Last August, Allscripts acquired McKesson’s Enterprise Information Solutions for a reported $185 million, a portfolio that includes Paragon (EHR); STAR and HealthQuest (revenue cycle solutions); Lab Analytics and Blood Bank; and OneContent (content management solutions). With that deal, Allscripts nearly doubled their acute care EMR customer base with the acquisition of McKesson’s Paragon and Horizon EMRs. However, KLAS notes that both solutions have been losing customers for years, and 2017 was no different.

“It should be noted that many Horizon and Paragon customers who left in 2017 had already made decisions to switch to other vendors prior to being acquired by Allscripts. These losses are no surprise given Horizon’s sunset status and McKesson’s consistent underdevelopment of Paragon, most significantly their inability to deliver an integrated ambulatory solution,” KLAS researchers wrote.

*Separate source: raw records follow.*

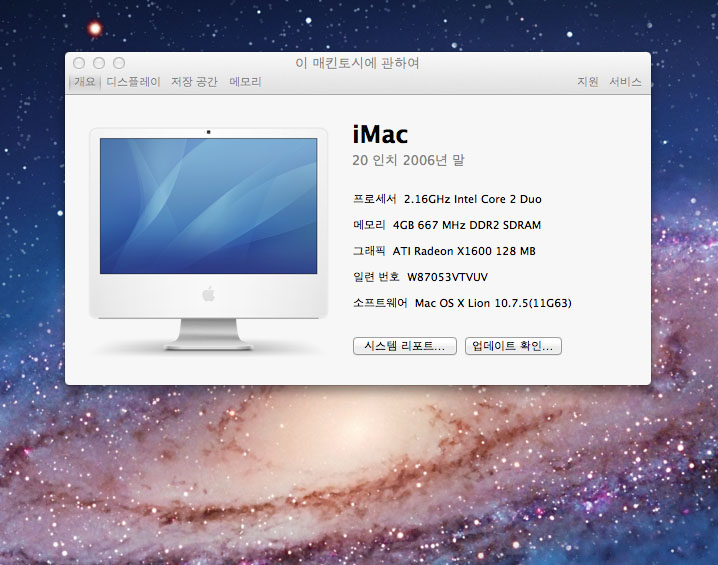718x565 pixels.
Task: Open the 지원 section
Action: [587, 82]
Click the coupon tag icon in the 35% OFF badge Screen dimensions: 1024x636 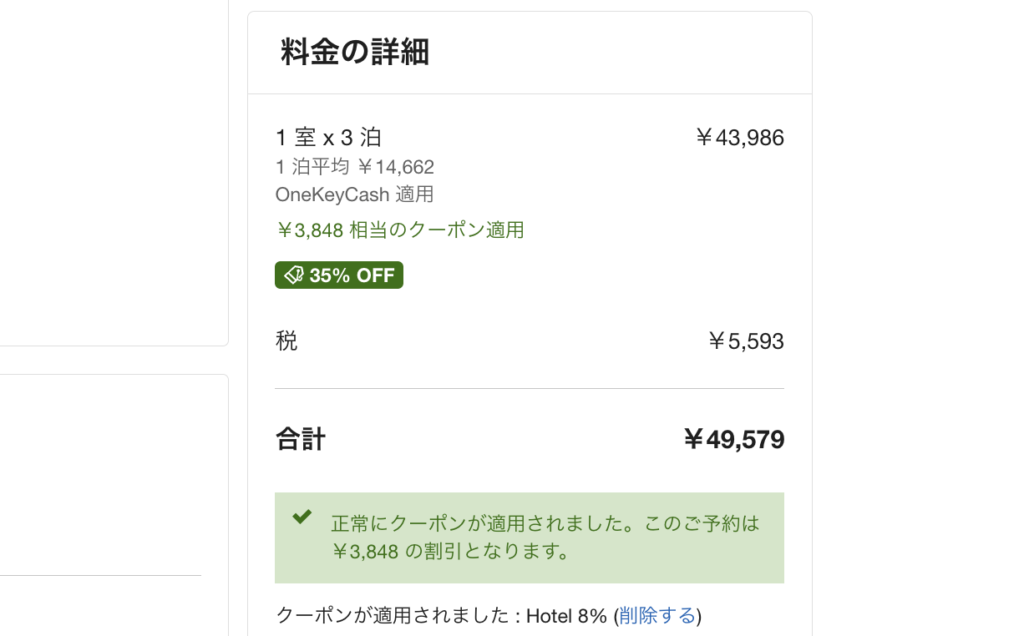(x=293, y=274)
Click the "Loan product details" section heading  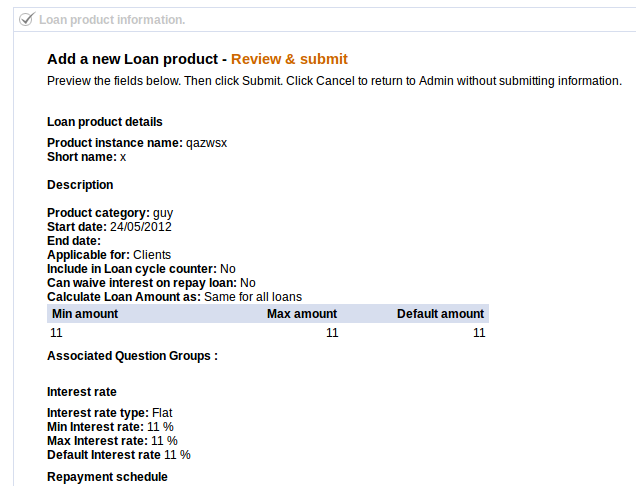tap(105, 122)
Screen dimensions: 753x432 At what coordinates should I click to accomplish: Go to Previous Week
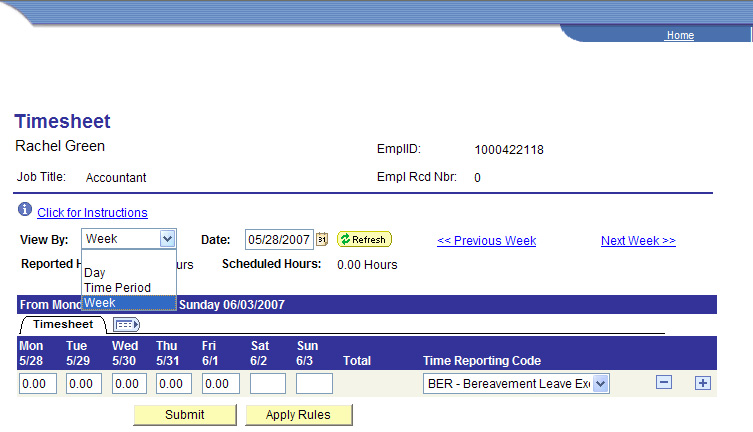[x=486, y=240]
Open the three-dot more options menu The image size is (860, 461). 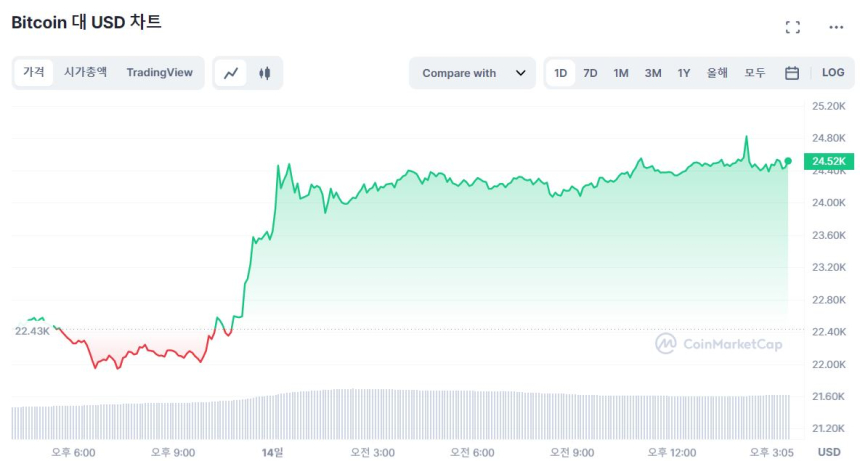pyautogui.click(x=836, y=27)
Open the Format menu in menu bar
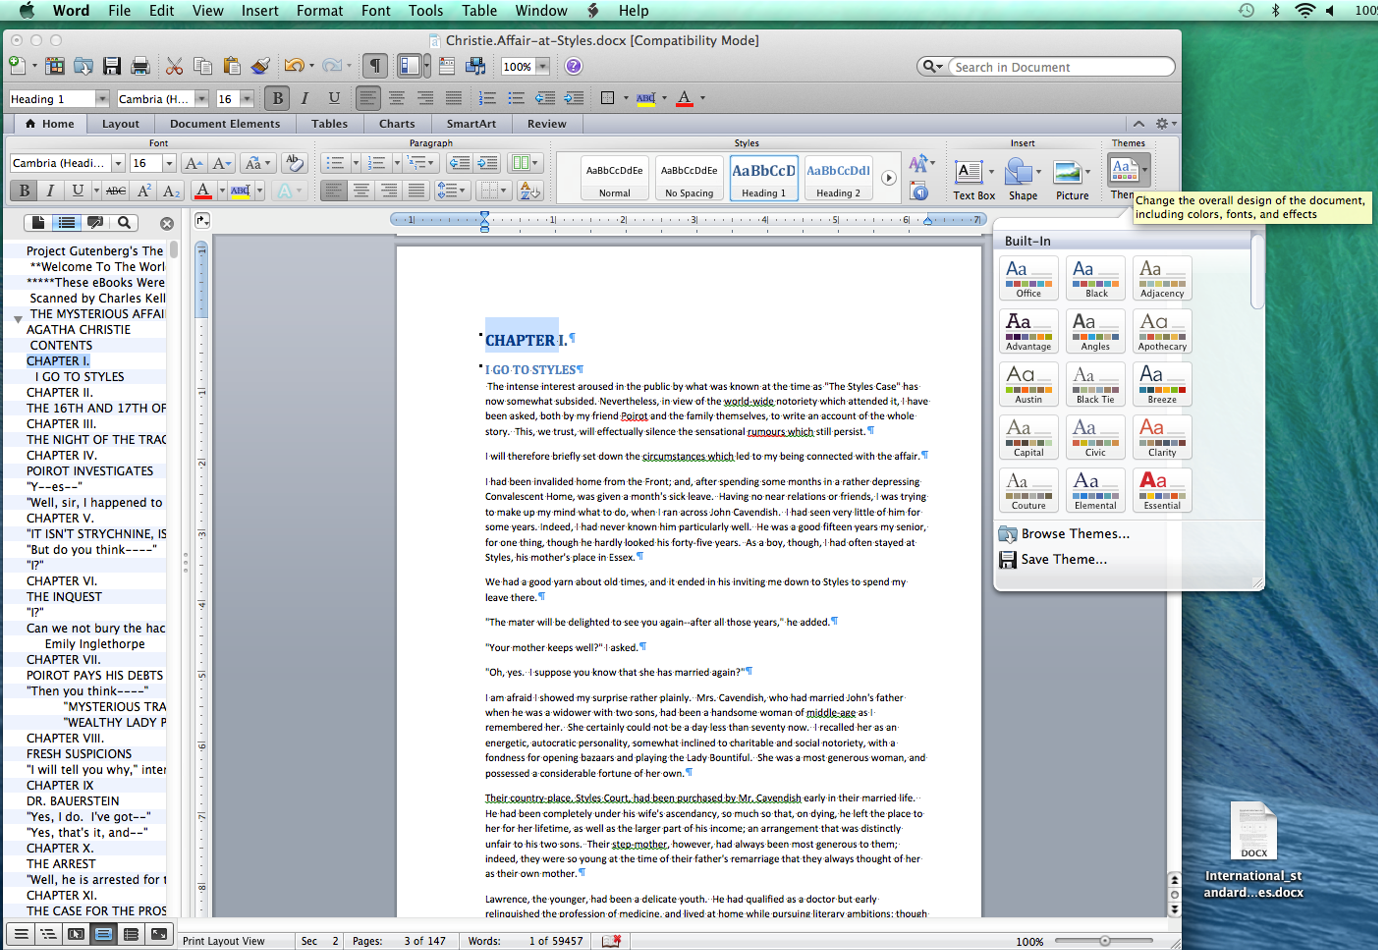Viewport: 1378px width, 950px height. tap(319, 11)
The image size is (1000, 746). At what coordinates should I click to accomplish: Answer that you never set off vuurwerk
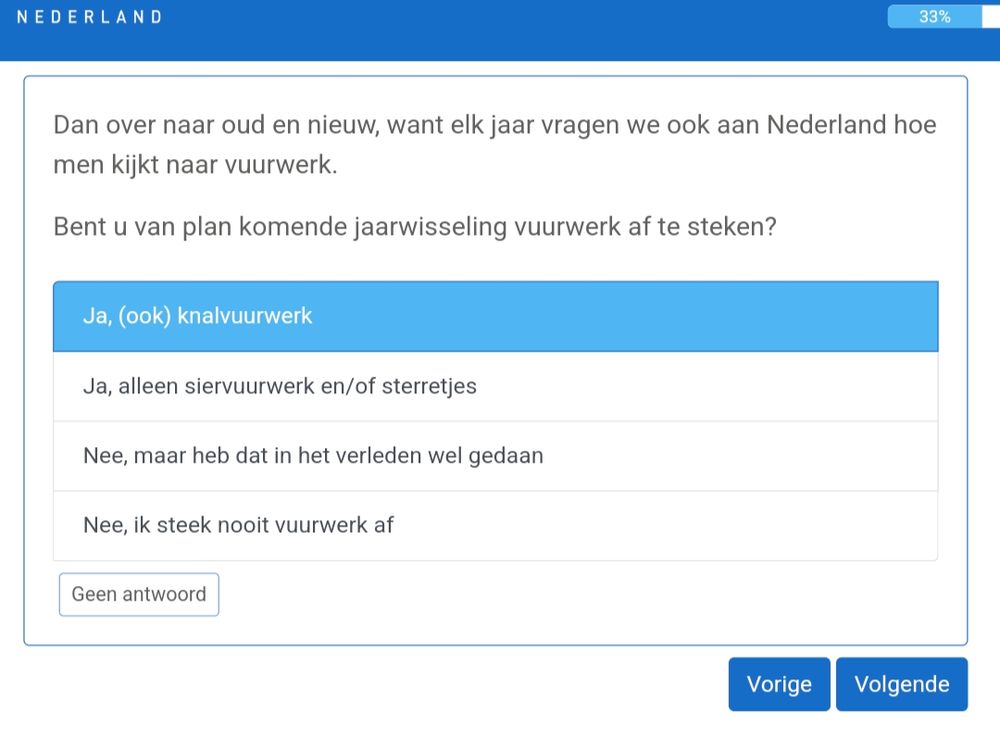coord(495,525)
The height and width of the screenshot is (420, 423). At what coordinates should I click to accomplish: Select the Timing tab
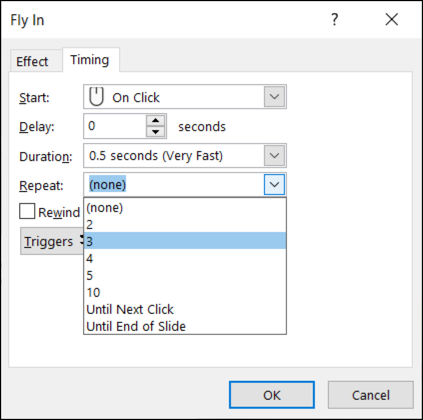90,60
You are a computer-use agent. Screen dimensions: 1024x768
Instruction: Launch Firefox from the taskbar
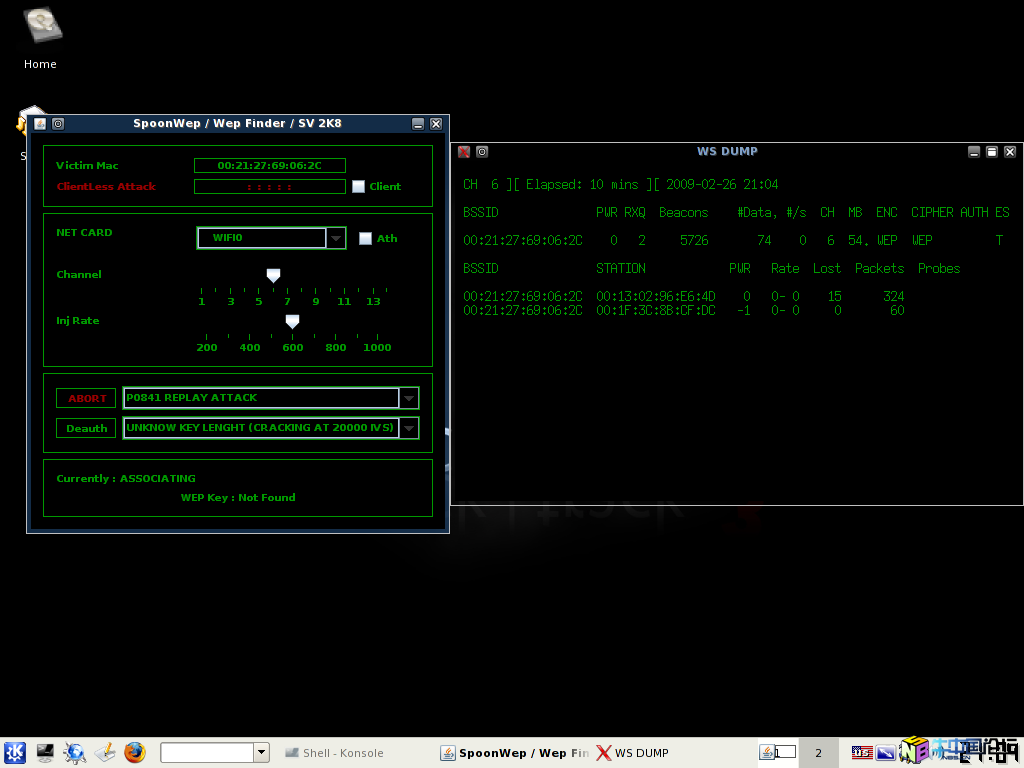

More notable, KLAS says, are the losses sustained by Sunrise Clinical Manager (SCM), Allscripts’ go-forward solution for larger organizations. SCM’s market share had been relatively stable for a number of years, but in 2017, two large multihospital organizations switched their SCM hospitals to Epic, looking to simplify their IT infrastructure and consolidate to an integrated solution.

Looking at other EMR vendors and market share, the report notes that organizations using CPSI (Healthland and Evident), Medhost, Cerner Soarian, and Meditech’s Magic, C/S, or 6.x solutions make up over one-third of all hospital contracts in the United States. Many of these traditional small-hospital platforms are seeing high rates of replacement as provider organizations consolidate and as customers switch to more attractive deployment models, the report found.

“CPSI Evident sustained the highest losses of any platform in 2017, with customers turning to other vendors in search of things like innovative technology, responsive support, and consistent upgrades. CPSI’s Healthland customers are in a similar situation,” KLAS researchers wrote.

Smaller hospitals have expressed initial interest in eClinicalWorks’ cloud-based inpatient solution (10i); to date, very few contracts have been signed.